Available records below:

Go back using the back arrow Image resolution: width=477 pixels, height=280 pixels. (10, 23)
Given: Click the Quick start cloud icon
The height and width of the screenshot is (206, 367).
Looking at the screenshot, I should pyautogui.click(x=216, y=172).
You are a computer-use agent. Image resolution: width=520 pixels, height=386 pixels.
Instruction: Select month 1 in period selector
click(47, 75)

End of Available records.
Available records below:

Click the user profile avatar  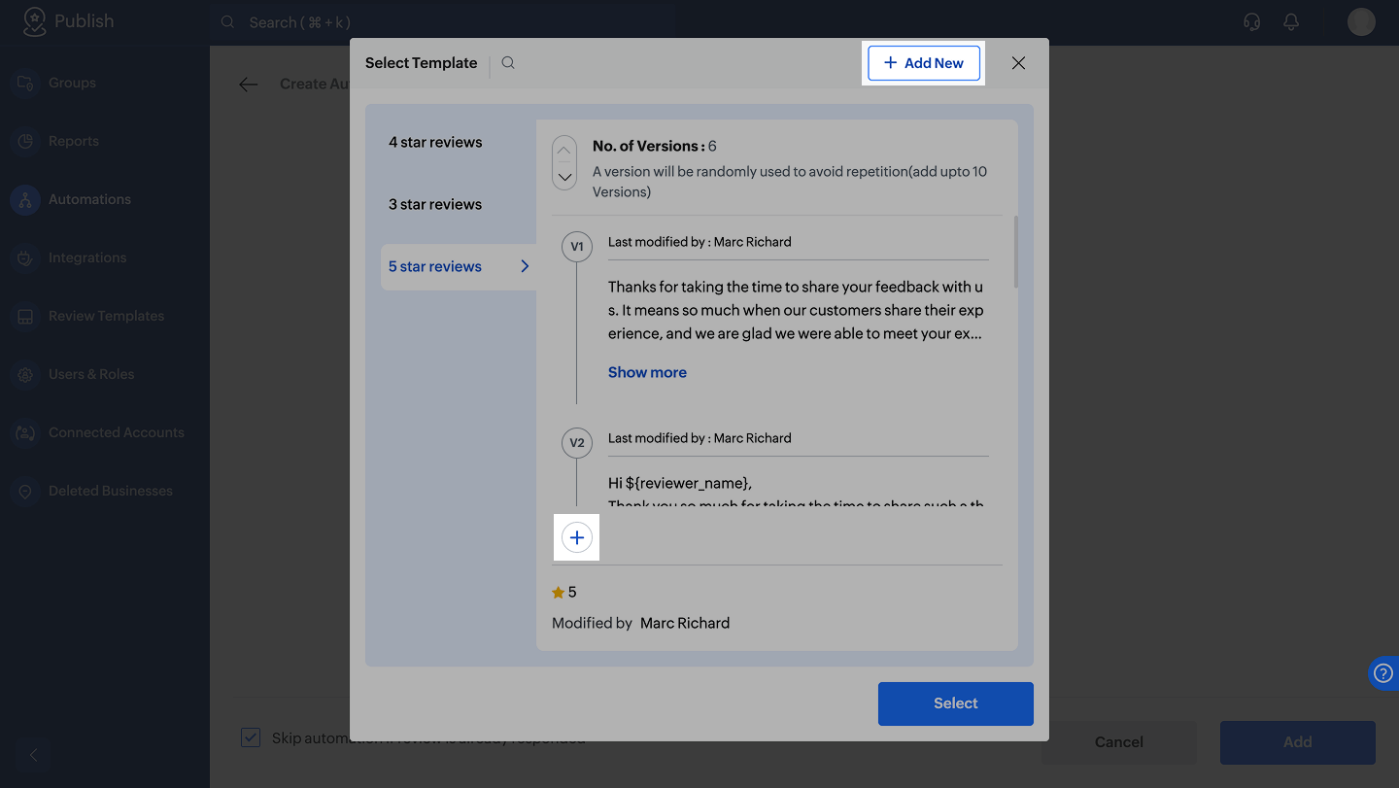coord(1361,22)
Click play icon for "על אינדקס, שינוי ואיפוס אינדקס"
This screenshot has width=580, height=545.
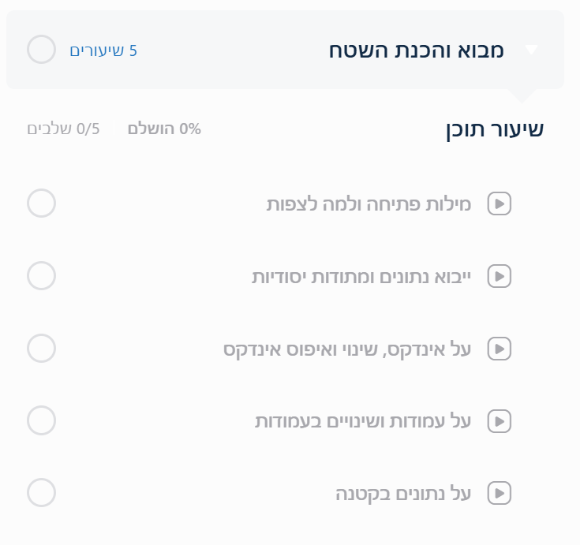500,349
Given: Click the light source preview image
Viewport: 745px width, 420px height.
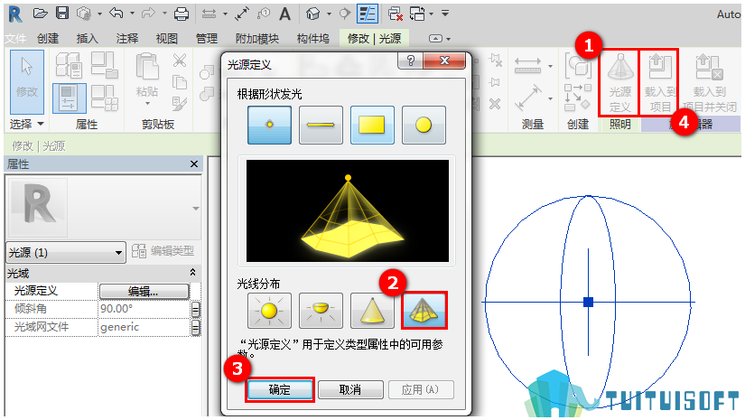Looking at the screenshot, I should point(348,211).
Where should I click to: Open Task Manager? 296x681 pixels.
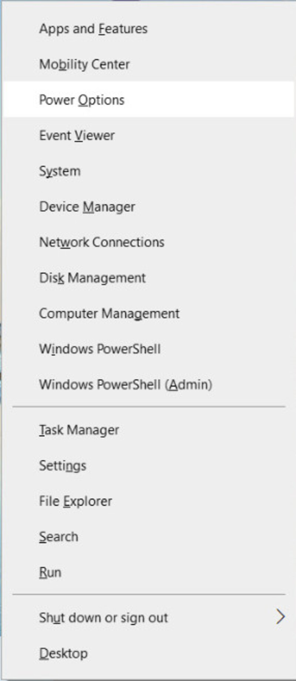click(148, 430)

End of Available records.
Available records below:

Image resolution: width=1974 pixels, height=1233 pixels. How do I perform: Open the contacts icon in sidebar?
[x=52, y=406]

End of Available records.

▸ **Your instructions**
From the records above, pull every line that has the string "Given" and copy it.

▸ **Answer box**
Given: Click the Quick start cloud icon
Given: Click the light source preview image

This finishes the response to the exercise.